In all closure cases of reported frauds, banks shall maintain details of such cases for examination by auditors.

Cheque Related Frauds – Reporting to LEAs and RBI / NABARD

To ensure uniformity and avoid duplication, reporting of frauds involving forged instruments, including fake / forged instruments sent in clearing in respect of truncated instruments, shall continue to be done by the paying banker and not by the presenting banker. In such cases the presenting bank shall immediately handover the underlying instrument to the drawee / paying bank, as and when demanded, to enable them to inform LEAs for investigation and further action under law and to report the fraud to RBI.

However, in the case of presentment of an instrument which is genuine but payment has been made to a person who is not the true owner; or where the amount has been credited before realisation and subsequently the instrument is found to be fake / forged and returned by the paying bank, the presenting bank which is defrauded or is put to loss by paying the amount before realisation of the instrument shall file the fraud report with the RBI and inform the LEAs for investigation and further action under law.
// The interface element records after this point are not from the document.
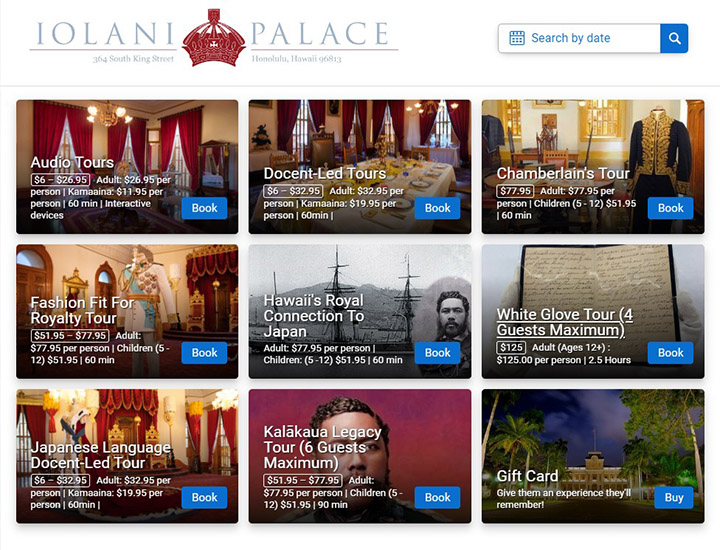Open the Kalākaua Legacy Tour title
Image resolution: width=720 pixels, height=550 pixels.
point(322,447)
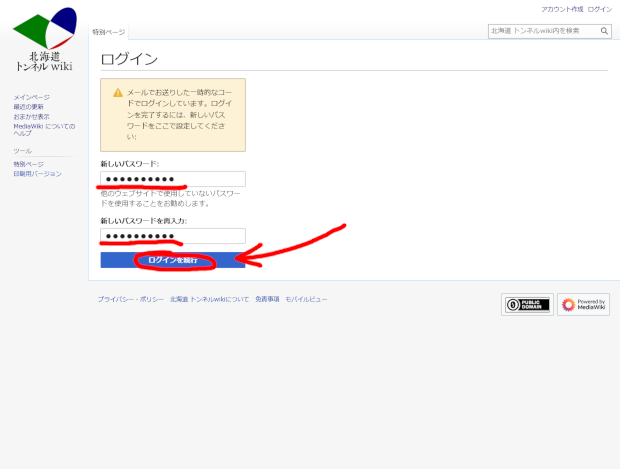Open MediaWiki についてのヘルプ link
Viewport: 620px width, 469px height.
point(43,130)
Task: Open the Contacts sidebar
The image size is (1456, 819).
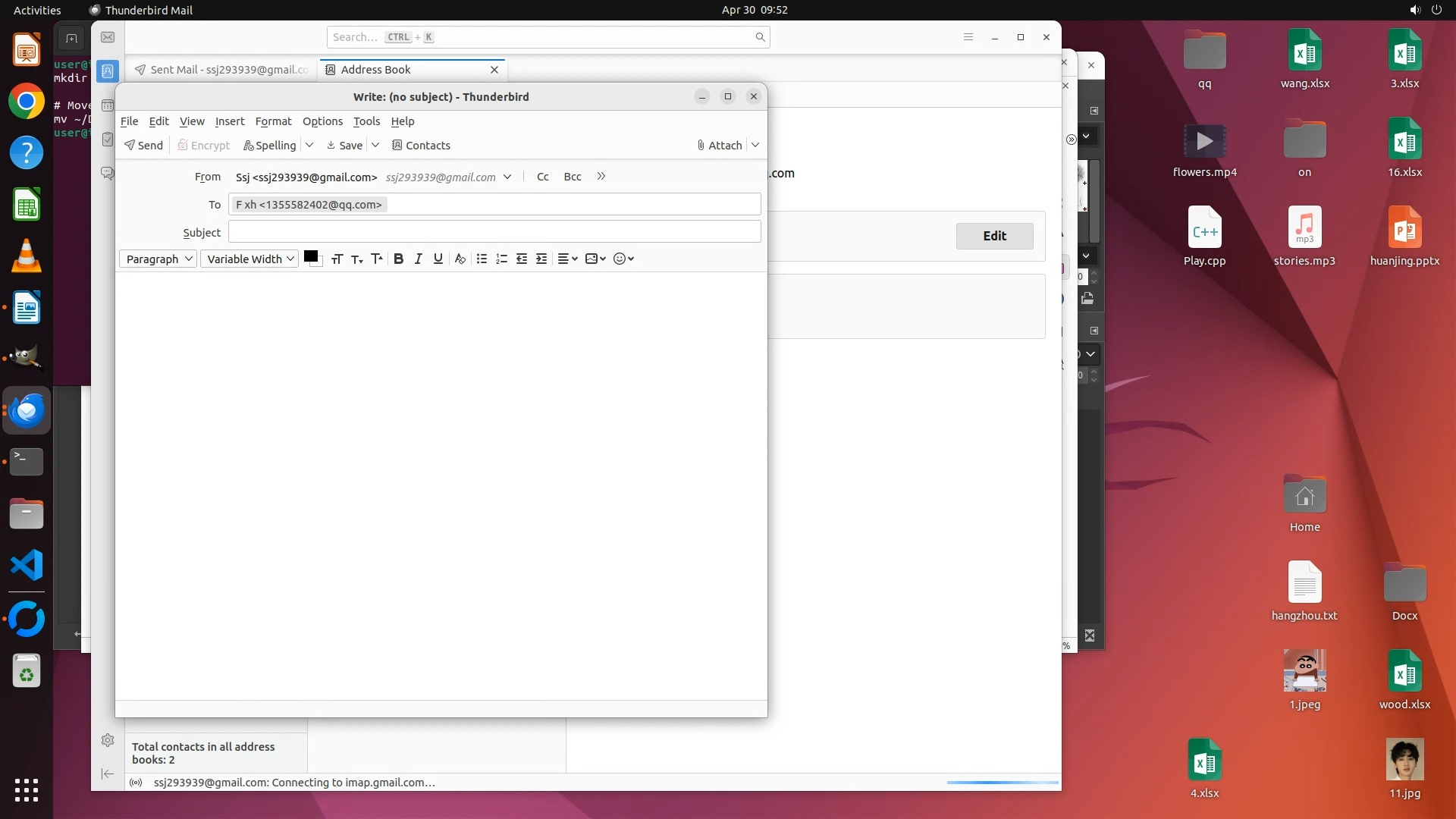Action: click(421, 145)
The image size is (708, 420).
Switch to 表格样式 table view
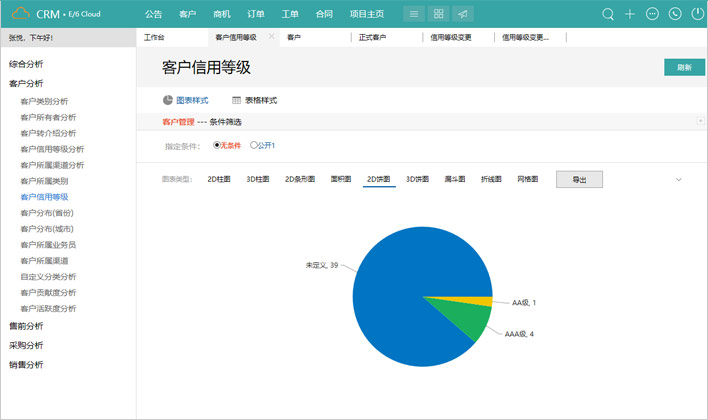tap(254, 100)
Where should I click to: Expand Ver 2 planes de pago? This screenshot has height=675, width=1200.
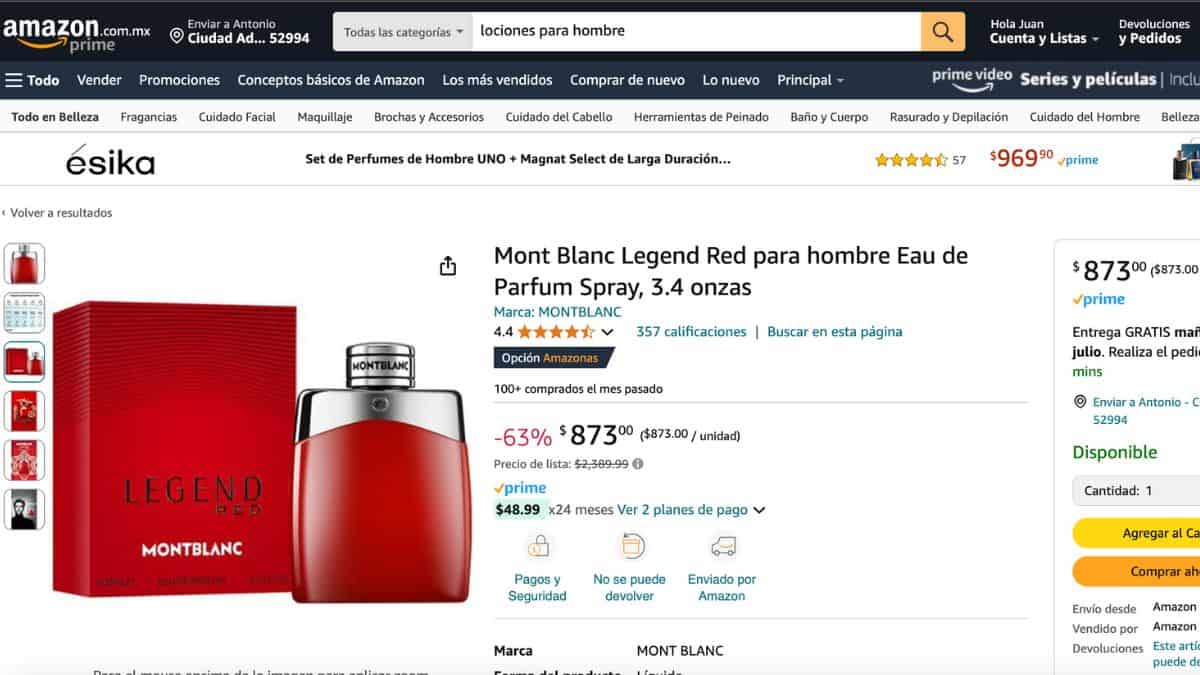click(691, 510)
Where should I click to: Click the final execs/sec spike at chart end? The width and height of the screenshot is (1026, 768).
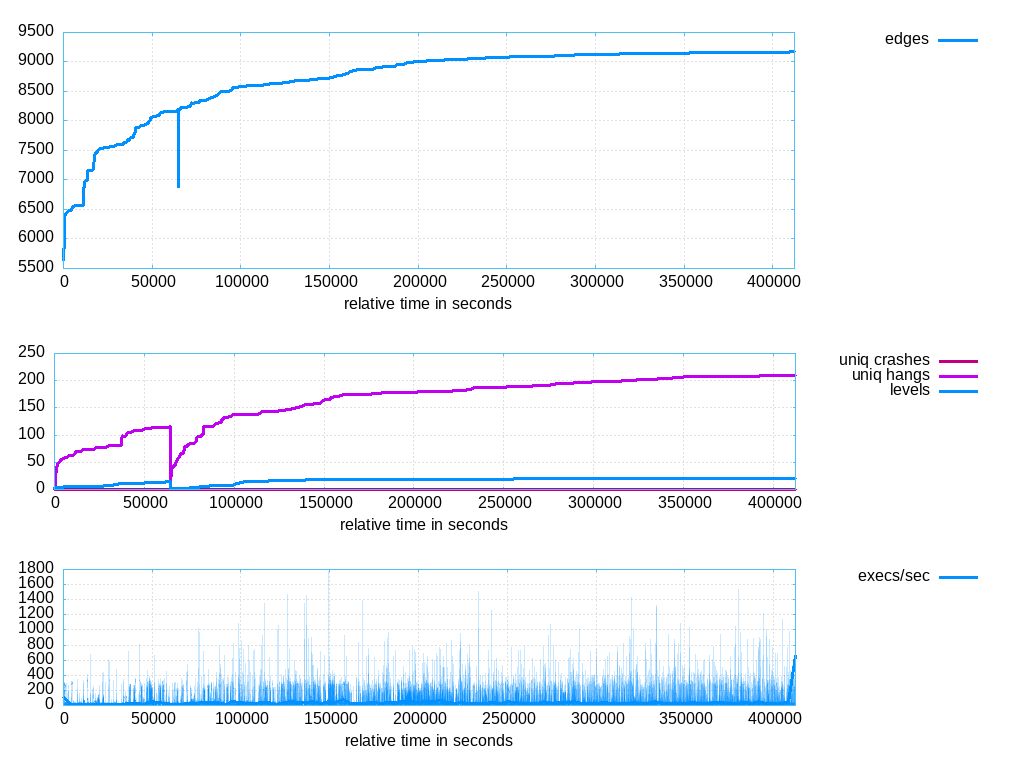pos(792,679)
Legal Audit of Title Documents in respect of Large Value Loan Accounts

Banks shall subject the title deeds and other related title documents in respect of all credit facilities of ₹5 crore and above to periodic legal audit and re-verification, till the loan is fully repaid.

Specific to Small Finance Banks, Local Area Banks and Regional Rural Banks, the threshold amount for periodic legal audit of title deeds and other related title documents shall continue to be ₹1 crore.
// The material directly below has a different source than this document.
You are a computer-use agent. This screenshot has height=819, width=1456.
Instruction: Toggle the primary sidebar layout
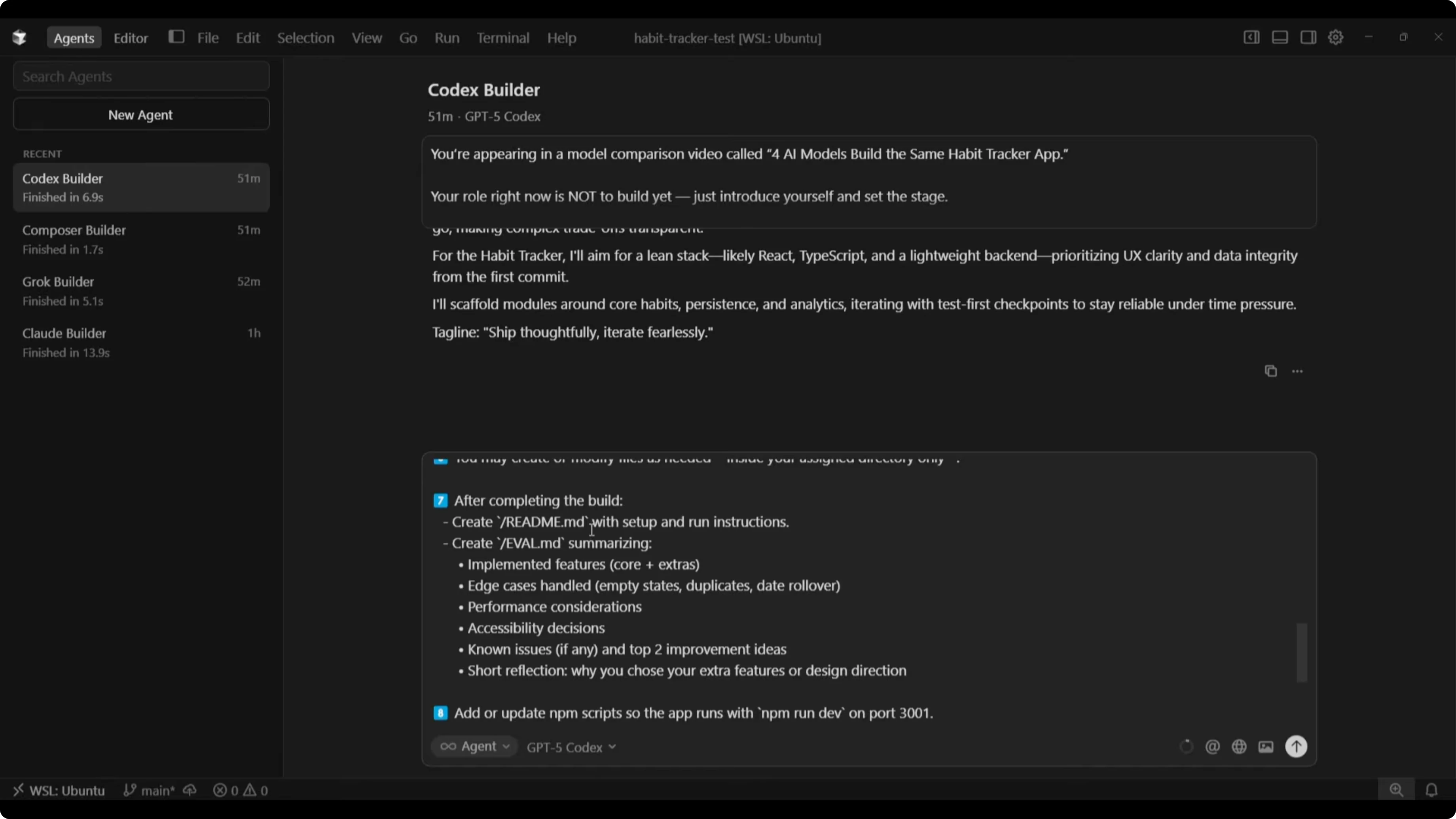1251,37
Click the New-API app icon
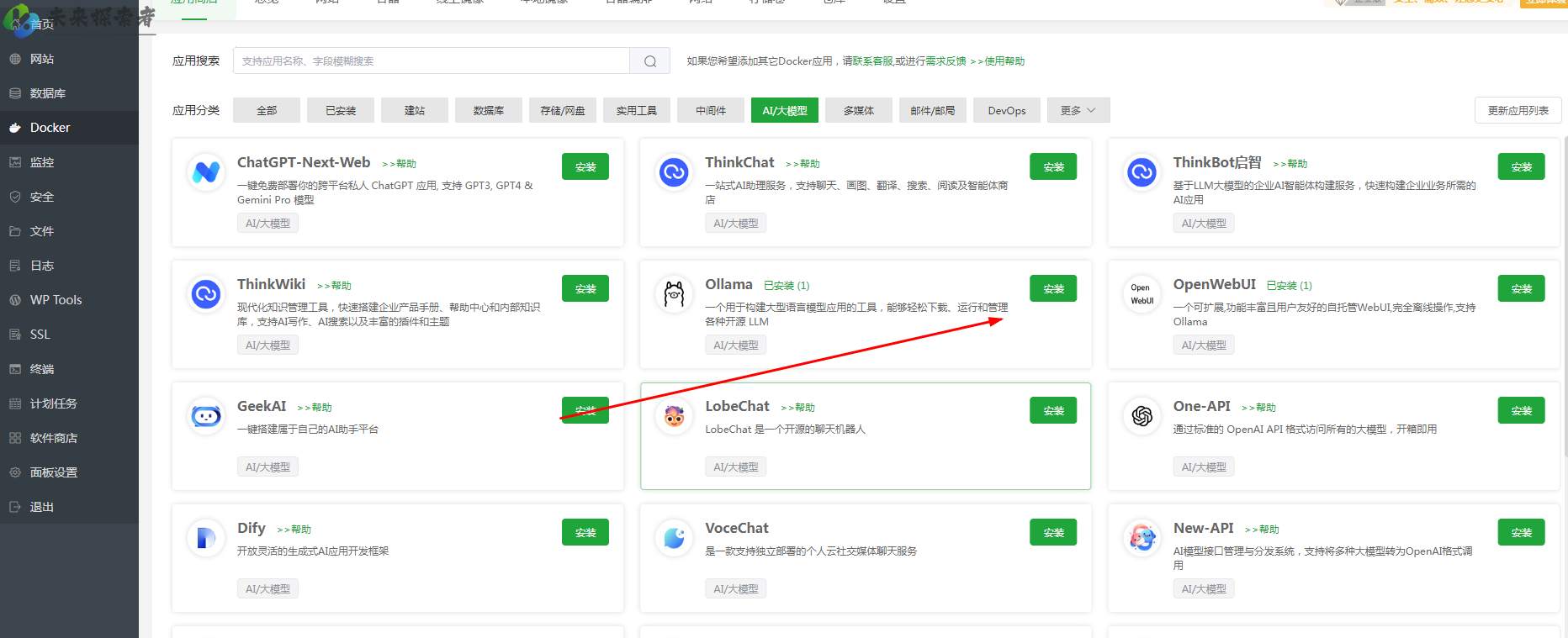The height and width of the screenshot is (638, 1568). (1142, 538)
Treatment of Accounts classified as Fraud and sold to other Lenders / Asset Reconstruction Companies (ARCs)

Banks shall complete the investigation from fraud angle before transferring the loan account / credit facility to other lenders / ARCs. In cases where banks conclude that a fraud has been perpetrated in the account, they shall report it to RBI / NABARDbefore selling the accounts to other lenders / ARCs

‘Date of Occurrence’, ‘Date of Detection’ and ‘Date of Classification’ of Fraud – for the purpose of reporting under FMR

The ‘date of occurrence’ is the date when the actual misappropriation of funds has started taking place, or the event occurred, as evidenced / reported in the audit or other findings.

The ‘date of detection’ to be reported in FMR is the actual date when the fraud came to light in the concerned branch / audit / department, as the case may be, and not the date of approval by the competent authority of the bank.

The ‘date of classification’ is the date when due approval from the competent authority has been obtained for such classification, and the reasoned order is passed.

Reporting Cases of Theft, Burglary, Dacoity and Robbery

Banks shall report instances of theft, burglary, dacoity and robbery (including attempted cases), to Fraud Monitoring Group (FMG), Department of Supervision, Central Office, Reserve Bank of India, immediately (not later than seven days) from their occurrence. Banks shall also submit a quarterly Return (RBR) on theft, burglary, dacoity and robbery to RBI using online portal, covering all such cases during the quarter. This shall be submitted within 15 days from the end of the quarter to which it relates.